A Successful woman does these things....
#1. She makes time for herself // This one is non negotiable. A successful woman takes time to think on her own, without interruption. To reflect on her dreams and her goals. She takes time to fill herself up so that she can pour into her family or her job or whatever other commitments she has. A successful woman takes time for herself by doing something that reminds her that she is her own human and deserves some time to herself.
#2. She sets goals for herself with plans to achieve them // Think of life like a journey. If you don't have a destination you are aimlessly roaming around. And if you don't have a roadmap to your destination, you will either get lost a million times or never get to your destination. Taking the time out to think about your goals is really important. These goals can be simple ones like committing to working out or maybe just waking up 15 minutes earlier in the mornings. But the bottom line is, make a goal + a realistic plan to achieve that goal.
#3. She has grace on herself // when you make a plan and it doesn't work, don't beat yourself up. A successful woman will try a different approach, ask for help or advice and accept correction from mentors. I don't know one successful person who didn't have failures. Allow your failures to rebuild you and strengthen you.

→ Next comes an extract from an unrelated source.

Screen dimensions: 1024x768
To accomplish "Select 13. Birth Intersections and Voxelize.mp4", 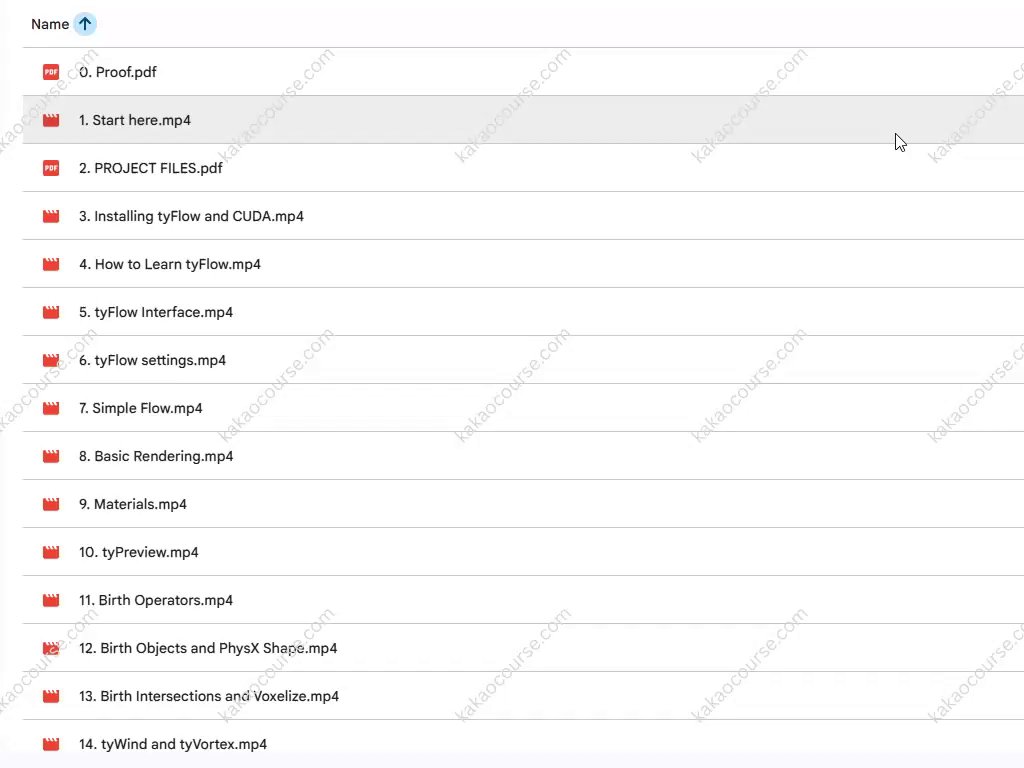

#4. She is aware of others but she doesn't compare herself to others // this one is kind of important. Being aware of others is important. If you are a stay at home mom and you have a friend who has a clean house and well behaved kids - ask her to help you get to that point too. But don't compare yourself and feel less than. Because you aren't. You just haven't experienced the same lessons she has. Utilize others around you to push you in a forward direction. Not backwards.
#5. She manages her time wisely // managing time wisely isn't always about to do lists. It's about what you are saying yes and no to. And why you are agreeing to things you shouldn't be. We all have 24 hours in a day. That's 1,440 minutes each day. Each minute matters and is either pushing you towards your goals, pushing you back or keeping you stagnant. If you complain that your house is a mess but just spent 2 hours scrolling Instagram....your time management skills aren't up to par and you need to adjust your priorities. Especially if you have any desire to succeed in whatever portion of life you choose.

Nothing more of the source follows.